**The problem:**
In the entries that follow, find the line containing "Where should I click to: Click" and the line containing "You are a computer-use", then retype exactly the lines from the first through the second, pictures excluded.

**Records for processing:**
++++++++++

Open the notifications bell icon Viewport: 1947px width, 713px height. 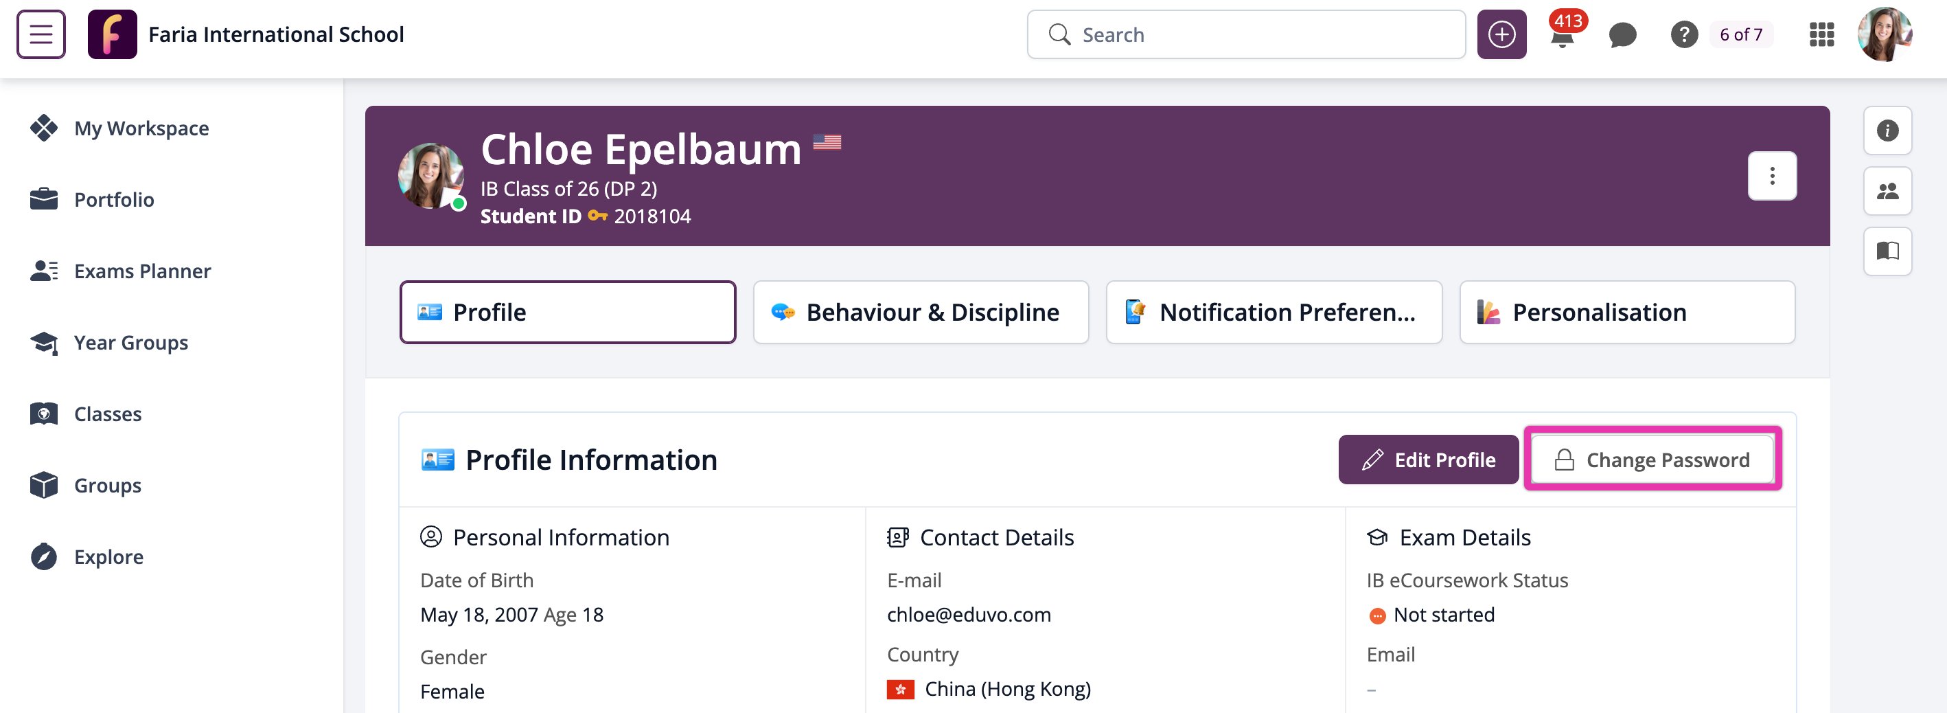1562,36

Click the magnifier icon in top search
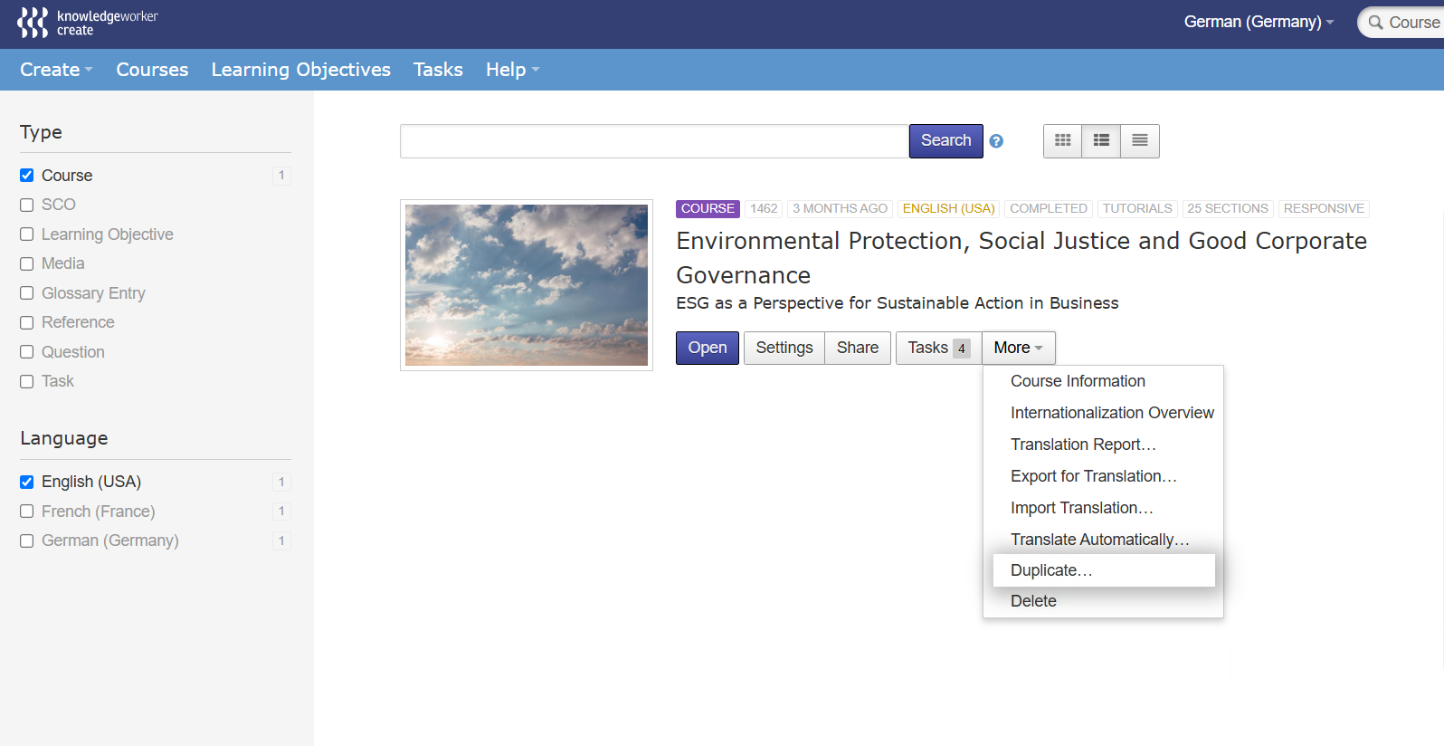1375,23
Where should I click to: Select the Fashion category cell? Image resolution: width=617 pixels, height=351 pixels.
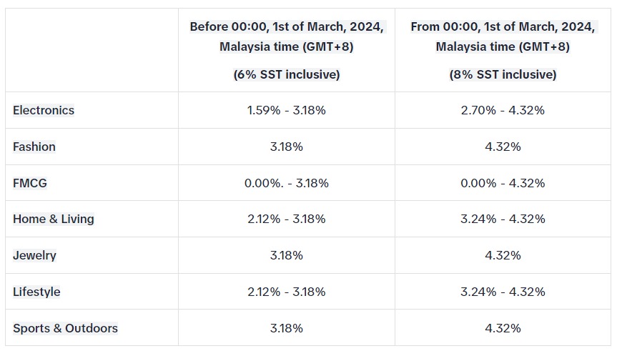pyautogui.click(x=34, y=147)
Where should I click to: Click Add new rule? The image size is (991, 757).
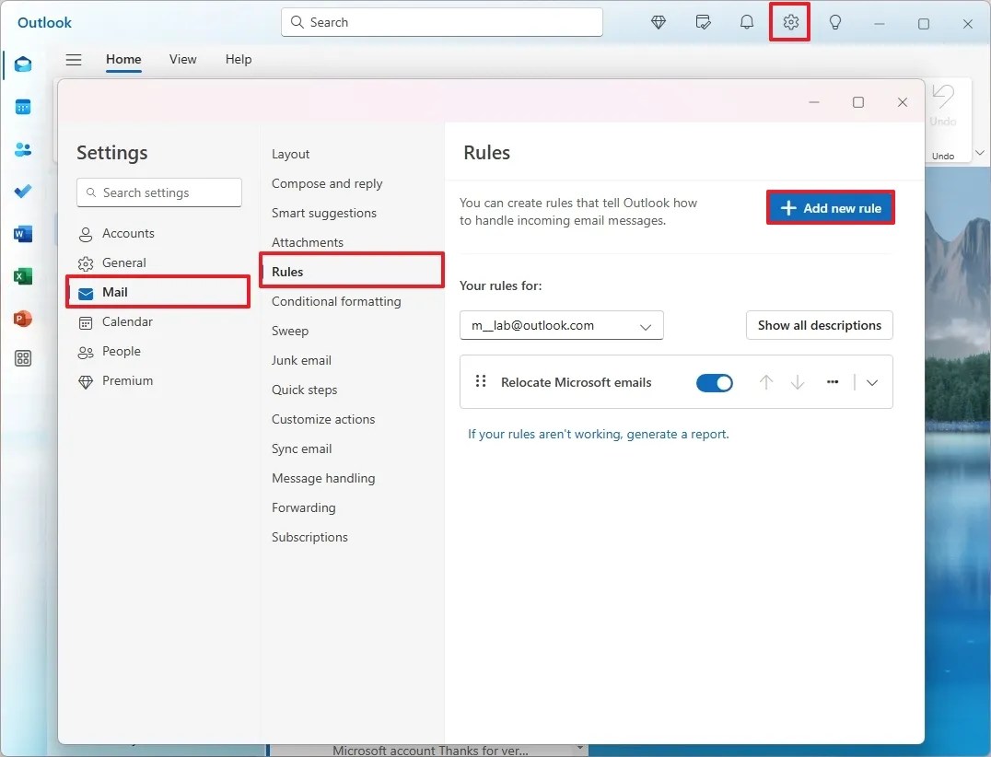(x=830, y=207)
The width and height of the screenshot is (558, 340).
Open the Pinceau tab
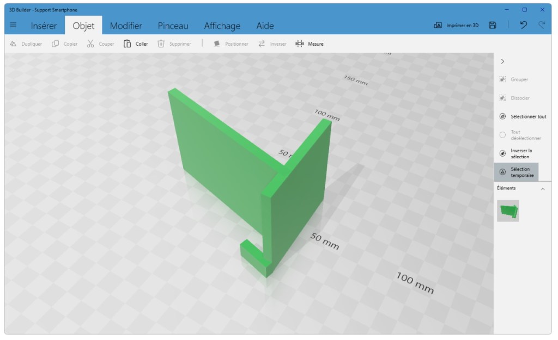[173, 26]
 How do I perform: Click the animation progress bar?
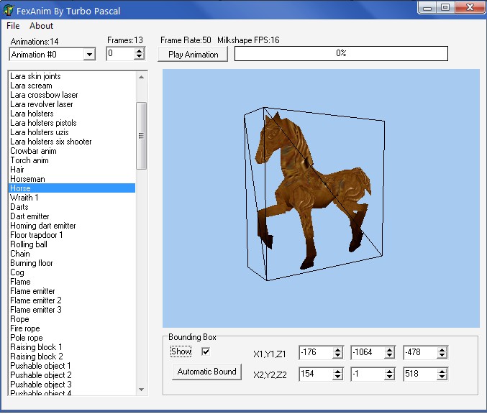tap(341, 54)
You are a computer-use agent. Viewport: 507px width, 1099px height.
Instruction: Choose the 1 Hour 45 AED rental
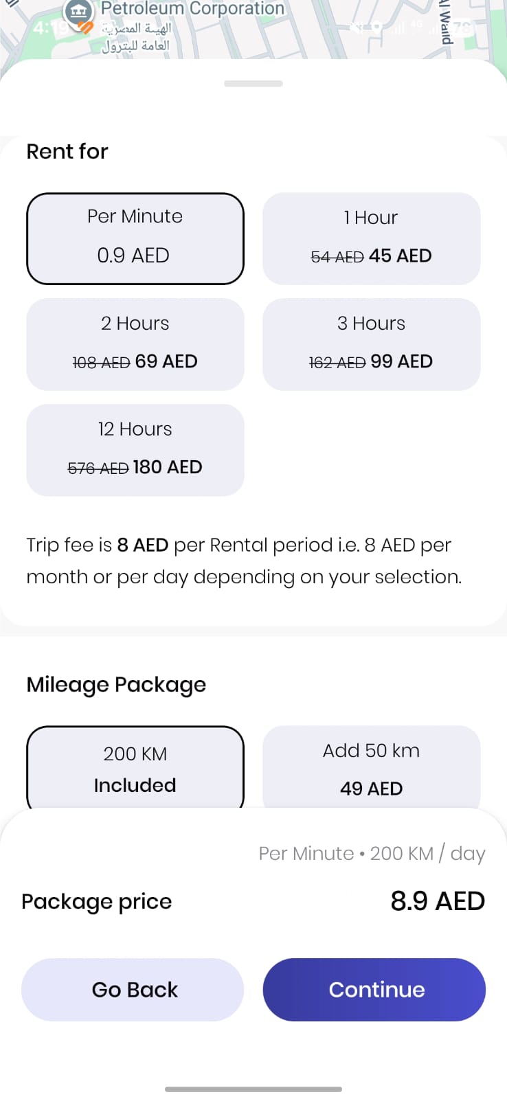tap(371, 238)
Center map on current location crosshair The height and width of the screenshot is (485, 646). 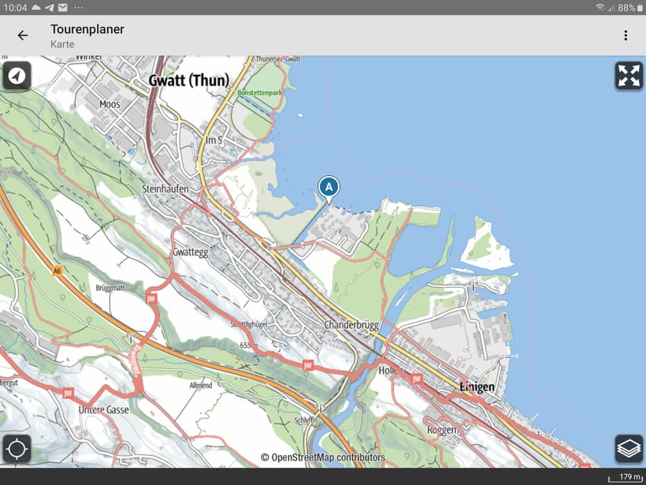(17, 450)
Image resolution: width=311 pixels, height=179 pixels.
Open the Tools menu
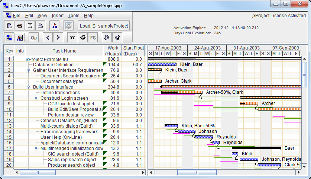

++++++++++

**Reply to the task:**
Where should I click to: Click Add new rule? The image size is (991, 757).
(x=830, y=207)
The width and height of the screenshot is (558, 340).
Open the Pinceau tab
[173, 26]
 How do I perform: Click the animation progress bar?
tap(341, 54)
You are a computer-use agent. Viewport: 507px width, 1099px height.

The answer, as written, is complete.